Mimo wszystko polecam gnuplota. Integruje się z Ocatve'em dając dość poteżne narzędzie do zastosowań numerycznych. Zdaje się też Maxima ma też dobry moduł do rysowania wykresów, ale to jest już wyższa szkoła jazdy (przynajmniej dla mnie).

----------

## rzabcio

Octave ma pewien problem. Wykreślałem kiedyś wykres z izolinii - jak poziomice na mapie, niestety nie pamiętam, jaka to była komenda. Niestety potem za cholery nie mogłem dorysować zwykłej linii. Problem był w tym, że traktował wykres jako 3d i nie przyjmował zwykłych współrzędnych. W scilabie nie ma tego problemu - komendy są te same, z tym, że istnieje opcja narysowania tego samego wykresu jako 2d - wtedy już problemu nie było.
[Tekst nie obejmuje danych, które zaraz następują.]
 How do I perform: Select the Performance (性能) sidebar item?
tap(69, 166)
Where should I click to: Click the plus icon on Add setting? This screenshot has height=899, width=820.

Ale to taka dygresja. Octave generalnie bowiem też jest niezły.

----------

## fstab

 *rzabcio wrote:*   

> Octave ma pewien problem. Wykreślałem kiedyś wykres z izolinii - jak poziomice na mapie, niestety nie pamiętam, jaka to była komenda. Niestety potem za cholery nie mogłem dorysować zwykłej linii. Problem był w tym, że traktował wykres jako 3d i nie przyjmował zwykłych współrzędnych. W scilabie nie ma tego problemu - komendy są te same, z tym, że istnieje opcja narysowania tego samego wykresu jako 2d - wtedy już problemu nie było.
> 
> Ale to taka dygresja. Octave generalnie bowiem też jest niezły.

 

Rzeczywiście Octave święty nie jest. Miałem kiedyś kłopot z  wykreśleniem charakterystyk Bodego i Nyquista (m-plik napisany w Matlabie na uczelni): obie charakterystki miały znajdować się w figure sąsiadująco; Matlab wykreślał prawdidłowo, Octave wysłał na gnuplota tylko jedna i wywalił błędy (pomimo rzekomej kompatybilności komend plot i subplot z Matlaba). 

Parokrotnie się ta sytuacja powtarzała z różnymi wykresami z automatyki (np w 3d). Prostsze wykresy z matematyki lub elektrotechniki raczej udawało się bezboleśnie przenosić z Matlaba.

----------

## argasek

@wodzik: spróbuj z/bez flagi USE "ldap".

----------